Unpacking is an essential initial step in malware analysis. As malware mutates, evolves, and propagates, so do the packers that are used to hide their intent from static analysis techniques. For the typical malware analyst, fighting against the vast array of packing methods can be challenging; it's almost impossible to know how every packer works. However, all packers have a common goal: to write code to memory and execute it. We've created a tool named The Packer Attacker, which exploits this common feature that exists in all packers. From an injected DLL, The Packer Attacker uses memory and API hooks to monitor when a sample writes to its PE sections, allocates new memory, or executes within heap memory that has been given executable privileges. When any of these events culminate in a way that resembles expected packer behavior, the targeted memory page(s) are dumped to disk, accompanied by detailed logs of what caused the dump.
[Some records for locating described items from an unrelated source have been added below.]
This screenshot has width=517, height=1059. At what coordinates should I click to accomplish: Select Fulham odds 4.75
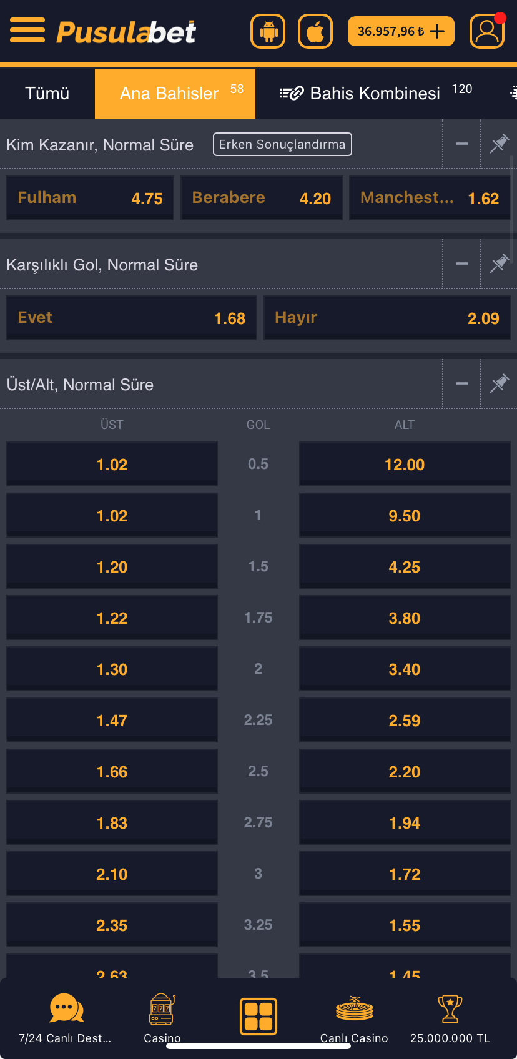[90, 198]
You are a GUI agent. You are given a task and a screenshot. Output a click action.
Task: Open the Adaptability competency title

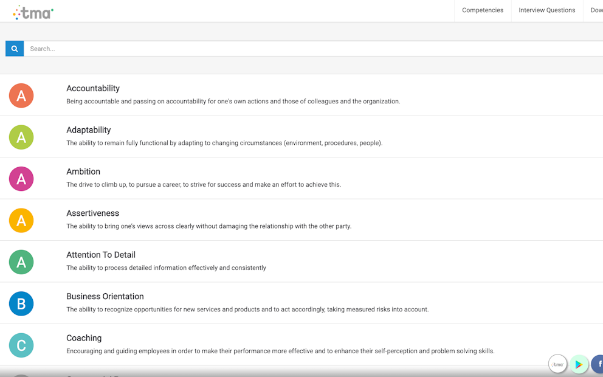89,130
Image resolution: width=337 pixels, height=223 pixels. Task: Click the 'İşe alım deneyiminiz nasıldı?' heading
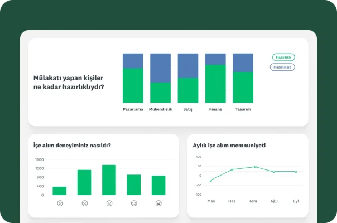[x=72, y=146]
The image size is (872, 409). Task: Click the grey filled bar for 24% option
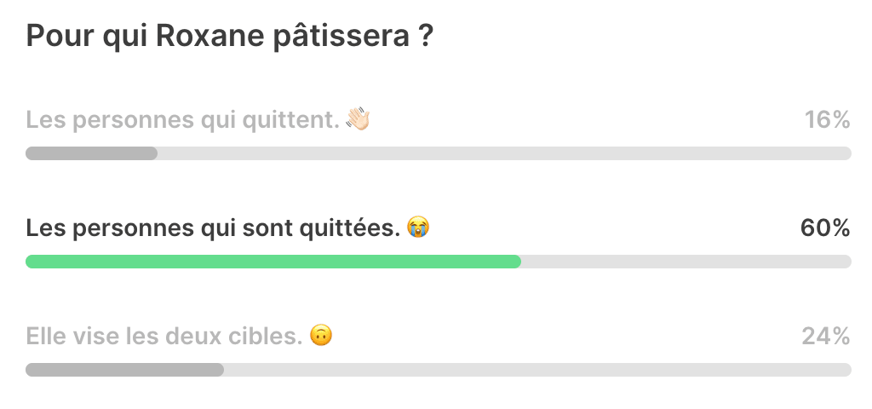click(125, 370)
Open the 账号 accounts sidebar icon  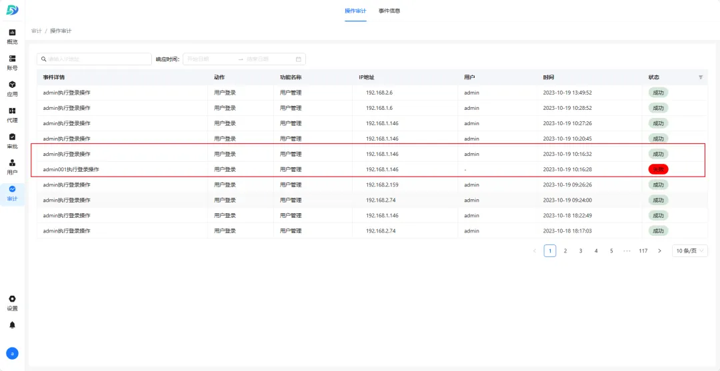pyautogui.click(x=13, y=63)
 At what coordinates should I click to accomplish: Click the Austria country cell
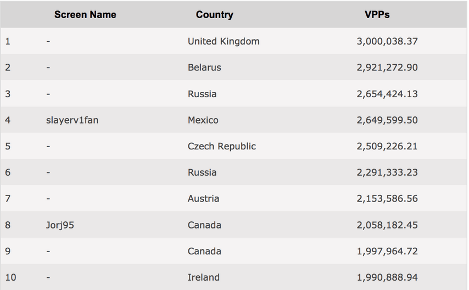(x=203, y=199)
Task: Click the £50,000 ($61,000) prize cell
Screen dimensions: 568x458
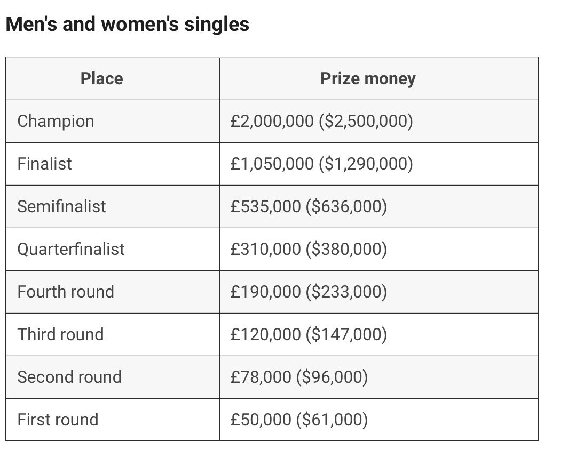Action: [299, 420]

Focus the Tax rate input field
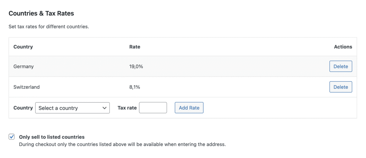[x=153, y=108]
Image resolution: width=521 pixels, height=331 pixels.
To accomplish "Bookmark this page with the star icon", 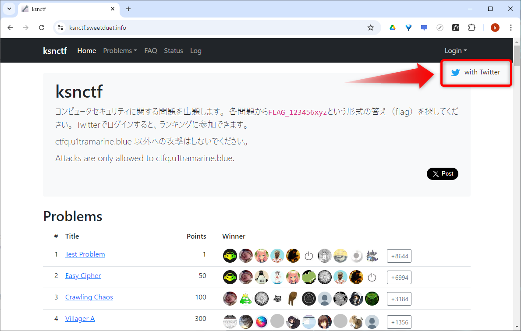I will click(x=371, y=27).
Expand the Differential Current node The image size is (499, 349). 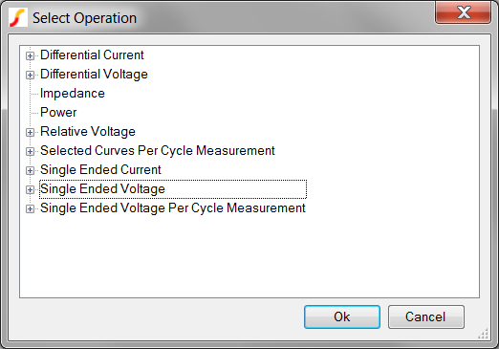30,56
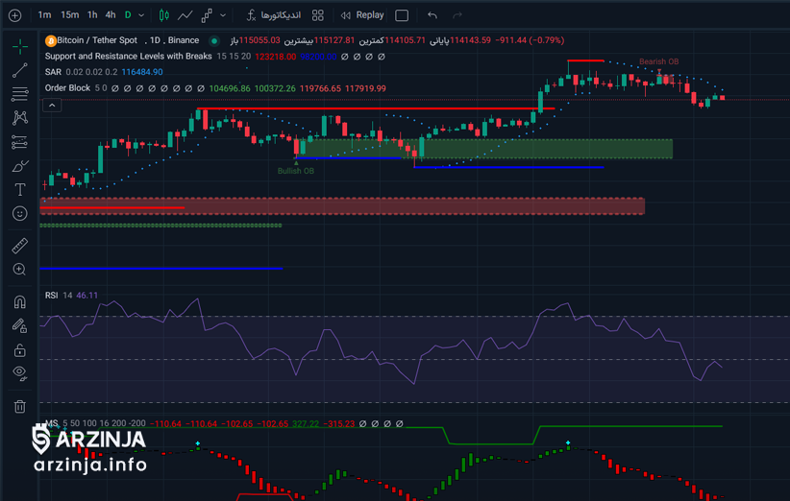Screen dimensions: 790x501
Task: Delete drawings with the trash icon
Action: point(20,406)
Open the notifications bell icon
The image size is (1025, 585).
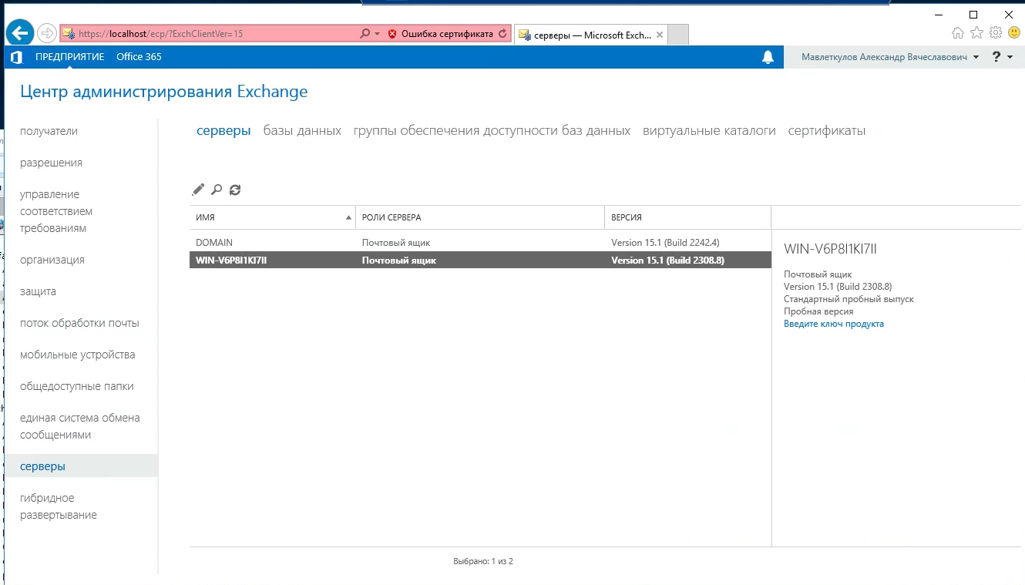[768, 57]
For it's memory hooks, The Packer Attacker limits access rights to tracked pages and uses a Vectored Exception Handler to catch ACCESS_VIOLATION exceptions when the memory is written to or executed. For it's API hooks, the tool uses Microsoft Research's Detours library. The injected DLL also will also propagate itself into new processes and track when code is unpacked to remote processes. In our tests, The Packer Attacker has been able to pull full PE executables from actives samples of many high-profile malware families. In blind tests against an unknown variety of malware from a large malware repository, The Packer Attacker showed ~90% efficiency, defeating both known and unknown packers. In this talk, we will cover the methods The Packer Attacker uses to instrument execution, monitor memory access, and detect PE modifications from userland. We will also cover the logical flow of the tool, explaining how it decides when behavior is indicative of a packer. After concluding the talk with a live demonstration on common malware, we will equip the audience to attack packers by supplying them with the GitHub repo that hosts The Packer Attacker's source code. Source URL: https://github.com/nickcano/PackerAttacker

Vadim Kotov is a security researcher working with Bromium Labs. He has extensive experience in areas of reverse engineering, malware analysis and machine learning. Vadim holds a 5-year bachelor degree and PhD in computer science from USATU (Russia). His presented his research/published at such events as USENIX and Virus Bulletin. He also is an active blogger at the Bromium Labs Call of the Wild Blog. Nick Cano is a senior security engineer at Bromium, where he develops software to detect and defend against advanced malware. He's been programming for most of his life, and wrote his code when he was 12 years old. Nick also has a history developing and selling bots for online games, advising game developers on how to protect against bots, and he is writing a book on Game Hacking that will be published by The No Starch Press.